A chuva deu, primeiro, um toque especial ao concerto de Legendary Tigerman. Depois, lamentavelmente, originou verdadeiro caos organizativo. O público aglomerado frente ao palco EDP para assistir ao concerto dos Sleigh Bells viu juntar-se-lhe, à medida que o tempo passava, aqueles que ali chegavam para ver o de Cat Power e, depois de muita espera sem informações prestadas, viram, todos juntos, a vocalista do duo, Alison Krauss, explicar que afinal a sua banda só subiria a palco às 3h, depois da actuação de Eddie Vedder e que seria a cantora de “The Greatest” a actuar logo de seguida.
Enquanto isso, os milhares que aguardavam no palco principal pela chegada do vocalista dos Pearl Jam eram informados que este chegaria com atraso – seria impraticável, pela sobreposição de som, realizar ao mesmo tempo o maioritariamente acústico concerto de Vedder, ali, e o eléctrico de Cat Power no outro extremo do recinto. Não era certamente uma memória que, quer público, quer organização, quereriam guardar deste segundo dia de Super Bock Super Rock, na Herdade do Cabeço da Flauta, no Meco. É inevitável, porém, que ela perdure. Ainda assim, não isolada.

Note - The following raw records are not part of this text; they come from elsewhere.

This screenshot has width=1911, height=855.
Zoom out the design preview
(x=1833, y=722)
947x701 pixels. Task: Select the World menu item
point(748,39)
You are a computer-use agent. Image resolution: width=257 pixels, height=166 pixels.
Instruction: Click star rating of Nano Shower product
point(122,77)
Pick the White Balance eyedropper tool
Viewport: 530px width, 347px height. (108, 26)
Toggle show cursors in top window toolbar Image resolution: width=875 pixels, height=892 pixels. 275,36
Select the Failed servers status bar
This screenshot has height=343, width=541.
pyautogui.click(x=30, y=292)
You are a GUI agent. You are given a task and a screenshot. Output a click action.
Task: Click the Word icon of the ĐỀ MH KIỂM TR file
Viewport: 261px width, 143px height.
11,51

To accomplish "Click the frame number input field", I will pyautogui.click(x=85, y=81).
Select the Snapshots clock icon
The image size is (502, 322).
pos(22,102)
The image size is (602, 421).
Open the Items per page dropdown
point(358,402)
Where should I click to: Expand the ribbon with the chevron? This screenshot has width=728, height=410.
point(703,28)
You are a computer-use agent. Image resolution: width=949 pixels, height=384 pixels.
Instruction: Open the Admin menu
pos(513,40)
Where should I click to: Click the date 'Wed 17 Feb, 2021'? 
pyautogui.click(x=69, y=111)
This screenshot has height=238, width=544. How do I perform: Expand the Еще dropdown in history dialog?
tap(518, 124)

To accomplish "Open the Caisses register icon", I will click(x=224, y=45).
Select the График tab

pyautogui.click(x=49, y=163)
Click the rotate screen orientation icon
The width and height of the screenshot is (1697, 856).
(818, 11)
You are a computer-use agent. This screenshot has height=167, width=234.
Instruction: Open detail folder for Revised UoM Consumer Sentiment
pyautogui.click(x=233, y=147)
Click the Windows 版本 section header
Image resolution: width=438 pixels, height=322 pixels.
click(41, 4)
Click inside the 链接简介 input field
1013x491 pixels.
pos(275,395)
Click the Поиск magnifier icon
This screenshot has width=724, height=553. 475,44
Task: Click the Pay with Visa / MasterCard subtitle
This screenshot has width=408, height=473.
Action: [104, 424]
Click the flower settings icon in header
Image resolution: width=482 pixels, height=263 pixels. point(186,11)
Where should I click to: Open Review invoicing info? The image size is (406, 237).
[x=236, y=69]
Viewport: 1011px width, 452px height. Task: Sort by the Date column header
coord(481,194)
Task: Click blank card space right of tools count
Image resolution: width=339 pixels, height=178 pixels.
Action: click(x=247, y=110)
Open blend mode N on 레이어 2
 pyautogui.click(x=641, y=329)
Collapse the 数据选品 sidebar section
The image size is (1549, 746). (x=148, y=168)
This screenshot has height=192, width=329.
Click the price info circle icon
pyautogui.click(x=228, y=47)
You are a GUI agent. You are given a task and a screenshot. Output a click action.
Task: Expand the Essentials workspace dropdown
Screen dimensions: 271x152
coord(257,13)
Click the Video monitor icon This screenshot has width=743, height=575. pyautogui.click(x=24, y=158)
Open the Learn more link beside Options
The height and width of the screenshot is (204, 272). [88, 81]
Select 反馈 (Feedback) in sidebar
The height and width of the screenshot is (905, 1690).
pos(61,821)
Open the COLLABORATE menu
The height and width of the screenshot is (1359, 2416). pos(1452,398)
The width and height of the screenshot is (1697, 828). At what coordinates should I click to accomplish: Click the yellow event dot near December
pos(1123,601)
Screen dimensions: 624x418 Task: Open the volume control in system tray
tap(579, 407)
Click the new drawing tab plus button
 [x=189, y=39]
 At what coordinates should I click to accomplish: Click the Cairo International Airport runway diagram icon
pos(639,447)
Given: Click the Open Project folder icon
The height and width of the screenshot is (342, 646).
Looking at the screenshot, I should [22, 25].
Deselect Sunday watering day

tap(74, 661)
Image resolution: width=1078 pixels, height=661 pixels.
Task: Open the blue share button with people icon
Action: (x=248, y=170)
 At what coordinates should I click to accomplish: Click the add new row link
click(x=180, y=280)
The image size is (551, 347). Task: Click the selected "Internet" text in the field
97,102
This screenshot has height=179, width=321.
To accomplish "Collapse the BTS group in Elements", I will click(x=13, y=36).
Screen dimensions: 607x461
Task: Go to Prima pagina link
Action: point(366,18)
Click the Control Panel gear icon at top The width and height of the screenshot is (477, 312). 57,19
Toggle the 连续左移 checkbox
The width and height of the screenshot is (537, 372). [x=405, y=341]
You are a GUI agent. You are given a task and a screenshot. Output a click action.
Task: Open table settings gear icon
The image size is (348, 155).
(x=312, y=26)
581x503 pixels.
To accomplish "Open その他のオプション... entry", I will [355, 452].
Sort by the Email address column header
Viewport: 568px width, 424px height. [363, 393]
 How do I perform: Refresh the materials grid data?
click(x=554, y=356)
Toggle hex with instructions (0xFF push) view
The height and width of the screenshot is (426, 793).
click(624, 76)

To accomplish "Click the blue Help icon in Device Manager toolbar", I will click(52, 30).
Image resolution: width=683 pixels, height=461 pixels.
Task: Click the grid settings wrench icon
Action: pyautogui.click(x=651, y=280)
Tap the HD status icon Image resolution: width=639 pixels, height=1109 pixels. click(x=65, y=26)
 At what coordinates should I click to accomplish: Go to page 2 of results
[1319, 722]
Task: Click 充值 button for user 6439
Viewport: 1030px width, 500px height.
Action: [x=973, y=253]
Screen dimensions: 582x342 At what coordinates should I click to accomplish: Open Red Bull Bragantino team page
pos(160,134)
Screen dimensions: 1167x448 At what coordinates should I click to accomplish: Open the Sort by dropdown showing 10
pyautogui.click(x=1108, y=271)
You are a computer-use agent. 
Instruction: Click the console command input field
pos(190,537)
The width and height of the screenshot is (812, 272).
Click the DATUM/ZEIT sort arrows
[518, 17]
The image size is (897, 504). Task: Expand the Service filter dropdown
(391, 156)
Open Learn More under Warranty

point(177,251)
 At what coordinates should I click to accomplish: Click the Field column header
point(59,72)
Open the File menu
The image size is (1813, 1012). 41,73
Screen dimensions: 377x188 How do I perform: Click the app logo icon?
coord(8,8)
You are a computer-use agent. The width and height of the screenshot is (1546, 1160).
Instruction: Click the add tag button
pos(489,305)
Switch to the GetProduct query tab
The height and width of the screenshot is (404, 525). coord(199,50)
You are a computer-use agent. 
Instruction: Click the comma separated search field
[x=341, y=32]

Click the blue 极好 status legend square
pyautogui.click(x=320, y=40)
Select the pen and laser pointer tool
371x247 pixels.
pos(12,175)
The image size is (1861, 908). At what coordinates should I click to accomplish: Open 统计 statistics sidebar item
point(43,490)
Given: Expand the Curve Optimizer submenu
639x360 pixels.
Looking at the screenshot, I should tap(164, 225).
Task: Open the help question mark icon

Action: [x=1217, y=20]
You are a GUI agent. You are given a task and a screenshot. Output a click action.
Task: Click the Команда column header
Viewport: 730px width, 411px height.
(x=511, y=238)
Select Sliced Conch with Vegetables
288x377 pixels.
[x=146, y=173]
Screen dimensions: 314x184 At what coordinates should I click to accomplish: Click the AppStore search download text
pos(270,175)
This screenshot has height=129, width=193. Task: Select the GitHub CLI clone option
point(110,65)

Eram 4 da manhã e Eddie Vedder regressava a palco pela segunda vez. “Keep on rocking in a free world”, o segundo clássico de Neil Young da noite (o anterior fora “The needle and the damage done”), praticamente a trigésima canção interpretada ao longo de mais de duas horas. O público cantou-a, aplaudiu muito, gritou “Eddie” como pedido de regresso. Dessa vez, porém, a despedida foi definitiva.
Eddie Vedder não é propriamente novato em palcos portugueses. Vimo-lo há dois anos, a solo, no Sudoeste, vimo-lo já incontáveis vezes com os Pearl Jam, viram-no muitos, em praias espalhadas pelo país, entregue aos prazeres do surf. Cada regresso, porém, é celebrado como um acontecimento. Um acontecimento peculiar, misto de histeria pop e intimidade reservada a um velho conhecido por quem sente tanto carinho quanto admiração. Talvez por isso a dimensão de um palco principal não pareça grande demais para quem se apresenta sozinho, sentado, com cenografia discreta.
Eddie Vedder toca as canções dos Pearl Jam que todos cantam (“Better man”, “Last kiss”, “Black” ou “Porch” na recta final). Eddie Vedder arrisca uma mensagem em português algo atabalhoada e faz sorrir o público. Eddie Vedder, quase cinquentão, toca o ukulele, a guitarra acústica e a eléctrica, beberrica um pouco de vinho da garrafa que levou a palco e introduz alguns versos de “Brain damage”, dos Pink Floyd, antes de interpretar “Sometimes”. Terminará cantando “we can change the world / this is the time”.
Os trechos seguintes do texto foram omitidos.